ZF Friedrichshafen AG, one of the world's largest automotive suppliers, reported a net loss of €2.1 billion for fiscal year 2025, driven by charges related to the early termination of unprofitable electric mobility projects. Despite the accounting loss, the company exceeded its own guidance on operating profit and cash flow, and reduced its overall debt burden.
Group sales for the year reached €38.8 billion, down from €41.4 billion in 2024 — a nominal decline of around 6 percent. Stripping out currency and acquisition effects, sales grew 0.6 percent organically, reflecting modest resilience in a subdued global market.
The adjusted earnings before interest and taxes (EBIT) margin rose to 4.5 percent, up from 3.5 percent in the prior year and above the company's guidance range of 3.0 to 4.0 percent. Adjusted free cash flow climbed to €1.4 billion, well above the €500 million floor the company had indicated and a fourfold improvement over the €305 million recorded in 2024.
The headline loss stems from a one-time charge of approximately €1.6 billion, incurred after ZF agreed with several customers to cancel electric powertrain programs ahead of schedule. The company cited a slower-than-expected market uptake of electric vehicles as the reason those contracts would not have reached required profitability thresholds. The write-down, said CEO Mathias Miedreich, was a deliberate move to remove underperforming commitments from the company's forward portfolio.
"The write-downs on unprofitable projects are a one-off effect on our 2025 balance sheet," Miedreich said at the annual results presentation in Friedrichshafen. "But they remove weight from our backpack for the climb ahead."
Net debt fell by roughly €250 million to €10.2 billion over the course of the year, reflecting both operational cash generation and the company's stated focus on reducing financial liabilities. The equity ratio, however, declined to 13.3 percent from 18.9 percent in 2024, weighed down by the net loss.
Strategic Repositioning and Workforce Reduction
ZF has been undergoing a broad restructuring since announcing plans in mid-2024 to cut between 11,000 and 14,000 jobs in Germany. As of December 31, 2025, total global headcount stood at 153,153, down from 161,631 a year earlier — a reduction of about 5 percent. The German workforce fell by a similar proportion to 49,210. The company said reductions are being achieved through voluntary measures including attrition, severance agreements, partial retirement schemes, and reduced working hours.
A significant transaction in the strategic realignment is the agreed sale of ZF's Advanced Driver Assistance Systems (ADAS) passenger car business to Harman Inc., a U.S.-based electronics company, at an enterprise value of €1.5 billion. The deal, which remains subject to regulatory approvals, is expected to close in the second half of 2026. ZF said it will retain ADAS capabilities within its commercial vehicles division.

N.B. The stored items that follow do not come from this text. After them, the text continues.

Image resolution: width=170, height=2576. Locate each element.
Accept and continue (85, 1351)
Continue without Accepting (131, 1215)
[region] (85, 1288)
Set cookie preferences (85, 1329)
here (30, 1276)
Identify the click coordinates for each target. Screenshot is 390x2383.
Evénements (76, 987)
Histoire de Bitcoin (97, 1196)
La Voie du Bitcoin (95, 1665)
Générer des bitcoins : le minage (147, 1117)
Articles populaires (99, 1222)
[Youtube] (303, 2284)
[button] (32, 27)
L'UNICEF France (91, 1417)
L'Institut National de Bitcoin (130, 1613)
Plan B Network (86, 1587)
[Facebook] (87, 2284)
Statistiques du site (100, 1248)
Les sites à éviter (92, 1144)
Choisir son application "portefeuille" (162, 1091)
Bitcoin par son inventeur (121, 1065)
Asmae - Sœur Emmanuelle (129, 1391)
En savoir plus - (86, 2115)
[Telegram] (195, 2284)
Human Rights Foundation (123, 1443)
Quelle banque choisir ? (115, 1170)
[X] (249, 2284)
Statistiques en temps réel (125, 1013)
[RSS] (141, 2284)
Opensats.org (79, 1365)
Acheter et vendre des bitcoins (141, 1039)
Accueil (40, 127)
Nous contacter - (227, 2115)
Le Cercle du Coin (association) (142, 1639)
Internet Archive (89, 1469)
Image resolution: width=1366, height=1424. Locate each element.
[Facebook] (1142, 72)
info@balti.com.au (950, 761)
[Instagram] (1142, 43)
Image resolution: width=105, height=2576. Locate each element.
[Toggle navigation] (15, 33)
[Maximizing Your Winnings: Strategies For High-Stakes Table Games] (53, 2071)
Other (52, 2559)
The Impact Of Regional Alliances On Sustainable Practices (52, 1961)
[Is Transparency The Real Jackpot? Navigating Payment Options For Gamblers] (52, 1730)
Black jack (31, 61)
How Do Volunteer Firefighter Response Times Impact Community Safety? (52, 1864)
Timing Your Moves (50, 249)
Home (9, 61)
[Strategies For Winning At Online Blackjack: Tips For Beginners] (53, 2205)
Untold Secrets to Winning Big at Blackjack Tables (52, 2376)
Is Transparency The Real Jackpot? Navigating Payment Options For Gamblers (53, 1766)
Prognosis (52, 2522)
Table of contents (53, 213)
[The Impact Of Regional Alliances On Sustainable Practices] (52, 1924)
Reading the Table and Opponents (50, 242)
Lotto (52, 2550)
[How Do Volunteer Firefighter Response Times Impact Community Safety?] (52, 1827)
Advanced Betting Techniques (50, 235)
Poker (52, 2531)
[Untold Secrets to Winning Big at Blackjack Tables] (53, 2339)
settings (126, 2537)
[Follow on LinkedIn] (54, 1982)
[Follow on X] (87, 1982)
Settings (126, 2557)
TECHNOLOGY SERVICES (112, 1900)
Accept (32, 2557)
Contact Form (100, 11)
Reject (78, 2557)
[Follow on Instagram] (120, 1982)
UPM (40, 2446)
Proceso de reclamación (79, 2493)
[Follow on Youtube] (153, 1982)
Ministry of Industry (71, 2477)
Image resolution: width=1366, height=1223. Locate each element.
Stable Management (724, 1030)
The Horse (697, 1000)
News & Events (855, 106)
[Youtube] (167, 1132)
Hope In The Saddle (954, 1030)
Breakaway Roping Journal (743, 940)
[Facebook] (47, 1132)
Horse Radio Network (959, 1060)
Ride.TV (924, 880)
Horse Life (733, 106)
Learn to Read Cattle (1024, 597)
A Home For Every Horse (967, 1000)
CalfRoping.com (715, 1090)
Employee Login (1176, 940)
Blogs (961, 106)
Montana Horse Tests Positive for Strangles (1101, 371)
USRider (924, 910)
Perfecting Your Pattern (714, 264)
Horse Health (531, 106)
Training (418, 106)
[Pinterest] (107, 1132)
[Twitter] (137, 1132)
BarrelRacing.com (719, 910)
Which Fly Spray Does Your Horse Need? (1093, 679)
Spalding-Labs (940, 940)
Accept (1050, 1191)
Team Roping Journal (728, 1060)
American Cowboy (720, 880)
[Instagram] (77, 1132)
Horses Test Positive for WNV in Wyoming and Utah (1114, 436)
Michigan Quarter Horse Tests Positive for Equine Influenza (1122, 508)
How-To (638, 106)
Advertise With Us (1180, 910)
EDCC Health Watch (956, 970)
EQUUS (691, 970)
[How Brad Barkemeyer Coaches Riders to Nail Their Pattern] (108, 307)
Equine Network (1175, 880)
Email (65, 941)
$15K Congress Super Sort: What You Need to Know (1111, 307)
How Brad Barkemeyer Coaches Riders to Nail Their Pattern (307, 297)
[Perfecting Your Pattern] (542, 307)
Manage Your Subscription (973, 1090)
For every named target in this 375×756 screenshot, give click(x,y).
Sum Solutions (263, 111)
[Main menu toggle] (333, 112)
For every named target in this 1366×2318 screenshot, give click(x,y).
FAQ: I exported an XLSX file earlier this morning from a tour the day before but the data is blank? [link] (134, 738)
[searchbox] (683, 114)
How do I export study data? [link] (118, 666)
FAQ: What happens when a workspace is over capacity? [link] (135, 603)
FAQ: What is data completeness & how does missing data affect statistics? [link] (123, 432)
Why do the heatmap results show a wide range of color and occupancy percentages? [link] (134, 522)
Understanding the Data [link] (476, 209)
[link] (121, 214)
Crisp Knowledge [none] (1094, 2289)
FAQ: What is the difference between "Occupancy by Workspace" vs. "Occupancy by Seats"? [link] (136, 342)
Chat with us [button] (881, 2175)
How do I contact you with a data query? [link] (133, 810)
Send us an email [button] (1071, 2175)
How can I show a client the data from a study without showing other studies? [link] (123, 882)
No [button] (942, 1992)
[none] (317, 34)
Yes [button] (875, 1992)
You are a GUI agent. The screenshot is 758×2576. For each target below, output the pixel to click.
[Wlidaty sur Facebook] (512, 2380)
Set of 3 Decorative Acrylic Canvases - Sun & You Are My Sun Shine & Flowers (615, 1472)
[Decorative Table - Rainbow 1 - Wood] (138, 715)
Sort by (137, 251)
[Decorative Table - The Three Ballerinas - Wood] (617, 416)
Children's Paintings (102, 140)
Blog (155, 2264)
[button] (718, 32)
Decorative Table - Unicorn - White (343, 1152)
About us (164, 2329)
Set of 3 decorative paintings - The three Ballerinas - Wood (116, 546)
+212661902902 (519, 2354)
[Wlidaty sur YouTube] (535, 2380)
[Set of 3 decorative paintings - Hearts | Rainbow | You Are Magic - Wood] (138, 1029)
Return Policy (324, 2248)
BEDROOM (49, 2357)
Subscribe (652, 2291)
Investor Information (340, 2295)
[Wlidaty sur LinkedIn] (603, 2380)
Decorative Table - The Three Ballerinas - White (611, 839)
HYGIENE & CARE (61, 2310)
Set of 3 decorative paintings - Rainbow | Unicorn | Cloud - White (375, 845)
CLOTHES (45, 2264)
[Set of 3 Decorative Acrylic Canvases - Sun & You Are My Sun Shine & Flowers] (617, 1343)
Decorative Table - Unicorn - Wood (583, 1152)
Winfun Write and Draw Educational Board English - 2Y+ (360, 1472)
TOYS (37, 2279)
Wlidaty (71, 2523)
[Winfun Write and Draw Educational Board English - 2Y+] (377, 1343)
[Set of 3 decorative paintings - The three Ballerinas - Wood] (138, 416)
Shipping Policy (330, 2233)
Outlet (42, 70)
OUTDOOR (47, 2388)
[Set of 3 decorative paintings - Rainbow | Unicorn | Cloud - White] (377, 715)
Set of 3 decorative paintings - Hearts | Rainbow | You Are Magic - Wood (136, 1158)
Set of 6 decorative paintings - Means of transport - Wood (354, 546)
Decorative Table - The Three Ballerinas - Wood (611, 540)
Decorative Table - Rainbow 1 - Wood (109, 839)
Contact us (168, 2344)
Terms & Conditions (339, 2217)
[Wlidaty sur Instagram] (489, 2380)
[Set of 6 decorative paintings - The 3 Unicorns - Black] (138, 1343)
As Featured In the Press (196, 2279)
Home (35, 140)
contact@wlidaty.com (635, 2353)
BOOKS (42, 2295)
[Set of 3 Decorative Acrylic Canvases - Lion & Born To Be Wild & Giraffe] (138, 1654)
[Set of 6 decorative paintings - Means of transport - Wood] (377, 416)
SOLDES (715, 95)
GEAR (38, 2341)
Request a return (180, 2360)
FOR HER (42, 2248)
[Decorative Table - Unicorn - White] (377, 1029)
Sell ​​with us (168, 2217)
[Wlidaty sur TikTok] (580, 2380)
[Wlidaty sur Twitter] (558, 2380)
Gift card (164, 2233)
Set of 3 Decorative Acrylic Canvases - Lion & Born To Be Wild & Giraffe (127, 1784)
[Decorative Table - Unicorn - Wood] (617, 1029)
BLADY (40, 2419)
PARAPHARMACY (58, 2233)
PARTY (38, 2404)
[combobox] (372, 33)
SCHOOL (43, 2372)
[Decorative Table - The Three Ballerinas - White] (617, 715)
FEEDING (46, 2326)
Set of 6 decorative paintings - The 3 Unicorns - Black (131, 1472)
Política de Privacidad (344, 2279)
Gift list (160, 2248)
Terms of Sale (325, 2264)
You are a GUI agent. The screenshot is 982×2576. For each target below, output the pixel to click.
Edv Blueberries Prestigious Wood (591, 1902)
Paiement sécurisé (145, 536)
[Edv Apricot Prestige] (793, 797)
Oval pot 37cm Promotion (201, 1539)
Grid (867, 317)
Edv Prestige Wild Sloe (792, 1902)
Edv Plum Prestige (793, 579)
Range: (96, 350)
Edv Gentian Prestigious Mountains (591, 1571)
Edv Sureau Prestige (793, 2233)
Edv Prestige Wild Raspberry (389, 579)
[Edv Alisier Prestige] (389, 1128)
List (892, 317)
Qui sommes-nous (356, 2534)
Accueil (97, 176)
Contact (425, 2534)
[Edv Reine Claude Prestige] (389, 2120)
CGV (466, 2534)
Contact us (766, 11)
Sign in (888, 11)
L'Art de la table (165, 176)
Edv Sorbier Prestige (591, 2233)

The company also reached an agreement with employee representatives to restructure its Electrified Powertrain Technology Division independently, while keeping it within the ZF group. Operating performance in that division improved year-over-year, the company said, and the restructuring plan is continuing in 2026.
ZF's research and development spending totaled €3.3 billion in 2025, representing 8.6 percent of sales — unchanged from the prior year ratio despite lower overall revenues. The company said this level of R&D intensity places it among Europe's top 20 corporate research investors. Capital expenditure fell to €1.8 billion from €2.3 billion in 2024.
Bond Issuance and Financing
In February 2026, ZF placed a €1 billion bond with a six-year maturity and a 5.5 percent coupon. The company said investor demand was strong, with the order book six times oversubscribed. CFO Michael Frick described the transaction as evidence of capital market confidence in ZF's financial trajectory and said it extended the company's debt maturity profile at a lower interest rate than existing obligations.
Outlook for 2026
ZF does not expect a meaningful recovery in demand in 2026. The company forecasts group sales of more than €38 billion at stable exchange rates — roughly flat with 2025 — and projects an adjusted EBIT margin of 4.0 to 5.0 percent. Adjusted free cash flow, excluding mergers and acquisitions, is expected to exceed €1 billion.
Miedreich used the results presentation to call on European policymakers to revisit fleet-wide carbon dioxide regulation, arguing that greater flexibility — particularly around plug-in hybrid vehicles — was necessary to support the transition to electric mobility without disrupting industrial employment. The company operates 162 production facilities across 29 countries and employs approximately 153,000 people globally.